About Me
Infectious disease and molecular epidemiologist/Geneticist/Veterinarian/One Health advocate
Research Focus
Understanding how pathogens emerge, evolve, and spread across human, animal, and environmental systems through integrative computational, statistical, and epidemiologic approaches.
Research Overview
My research explores how infectious diseases emerge, evolve, and spread across human, animal, and environmental systems. I integrate statistical and computational modeling with epidemiologic frameworks to analyze genomic, epidemiological, clinical, environmental, and population-level data, addressing key questions in pathogen adaptation, transmission dynamics, and treatment response—including antimicrobial resistance (AMR) and vaccine escape under immune pressure.
A central focus of my work is understanding the molecular, immunological, ecological, and human-mediated drivers of these processes. By integrating diverse data sources, my research aims to generate actionable insights that inform disease surveillance, risk prediction, and prevention strategies within a One Health framework.

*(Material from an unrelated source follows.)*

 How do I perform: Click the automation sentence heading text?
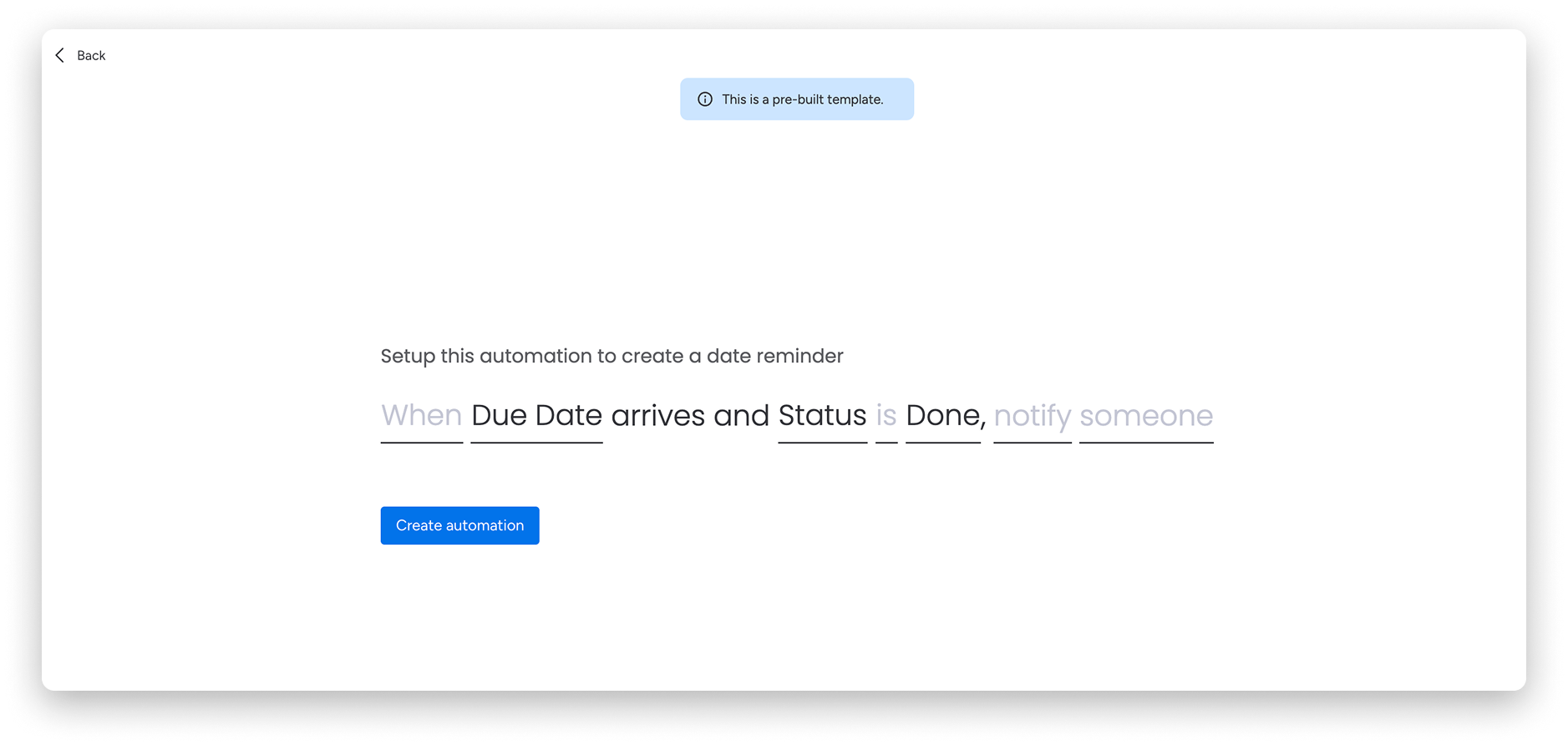point(794,415)
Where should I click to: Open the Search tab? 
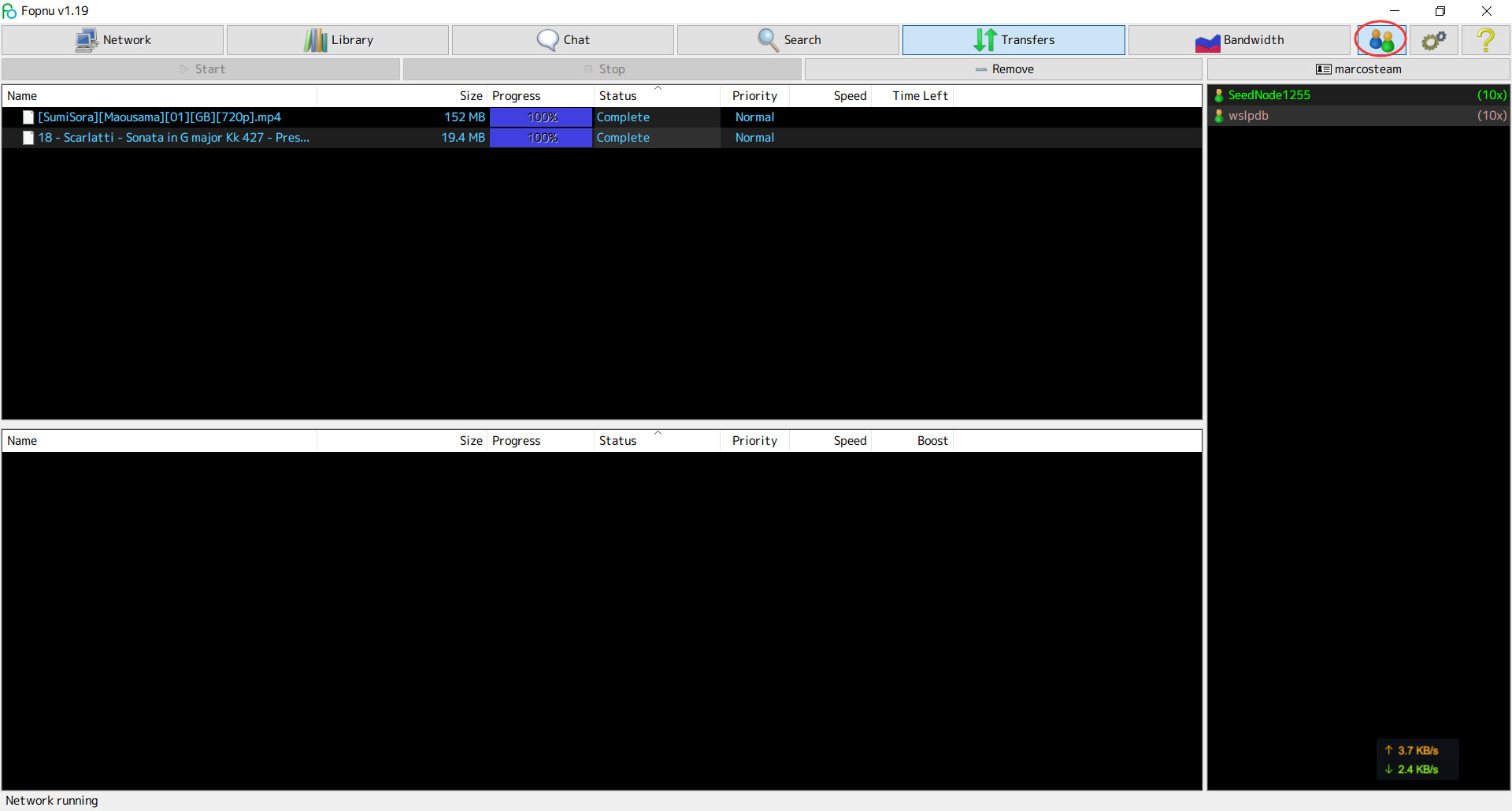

In addition to my primary focus, I have contributed to broader epidemiological, ecological, and genetic studies, and I enjoy mentoring students and early-career researchers.
Background
I am a molecular epidemiologist and computational biologist with training in veterinary medicine and genetics, currently a postdoctoral scholar at the Center for Animal Disease Modeling and Surveillance (CADMS) at UC Davis (2025-present). I earned my Doctor of Veterinary Medicine degree (2013) and MPhil in Genetics (2017) from the University of Peradeniya, Sri Lanka, as well as a Master’s in Preventive Veterinary Medicine (2019) and a PhD in Epidemiology (2024) from UC Davis.
Skills
- Computational & Bioinformatics: next-generation sequencing (NGS) data workflows (e.g., FastQC/MultiQC, trimmomatic, bowtie, SAMtools, GATK, BCFtools, SPAdes, Velvet, MEGAHIT); sequence preprocessing workflows; phylogenetic and evolutionary analyses (IQ-TREE, BEAST, Nextstrain, HyPhy); microbiome analysis (16S rRNA gene sequencing, shotgun metagenomic sequencing, QIIME 2, DADA2, Mothur); diversity analysis (alpha/beta metrics); genome-wide association studies (GWAS); Linux/Unix command-line bioinformatics; Conda environment management; GitHub
- Programming languages: R; Unix shell scripting
- Statistical & data analysis: R, SPSS, STATA; statistical modeling; network analysis; time-series analysis; machine learning (supervised and unsupervised); spatial and geostatistical analysis (qGIS, ArcGIS)
- Laboratory techniques: DNA extraction; PCR, qPCR, RT-PCR; ELISA; microbial culture; antimicrobial susceptibility testing
- Field techniques: Epidemiological study design (e.g., case-control studies, crossover clinical trials); environmental and animal sample collection; rodent trapping; soft tick sampling and identification; survey design, field implementation, and data collection
Opportunities
I welcome collaborations and inquiries from students and researchers interested in pathogen genomics, infectious disease epidemiology, and One Health research.
Outside of work
Outside of work, I enjoy hiking, traveling, sports, and photography.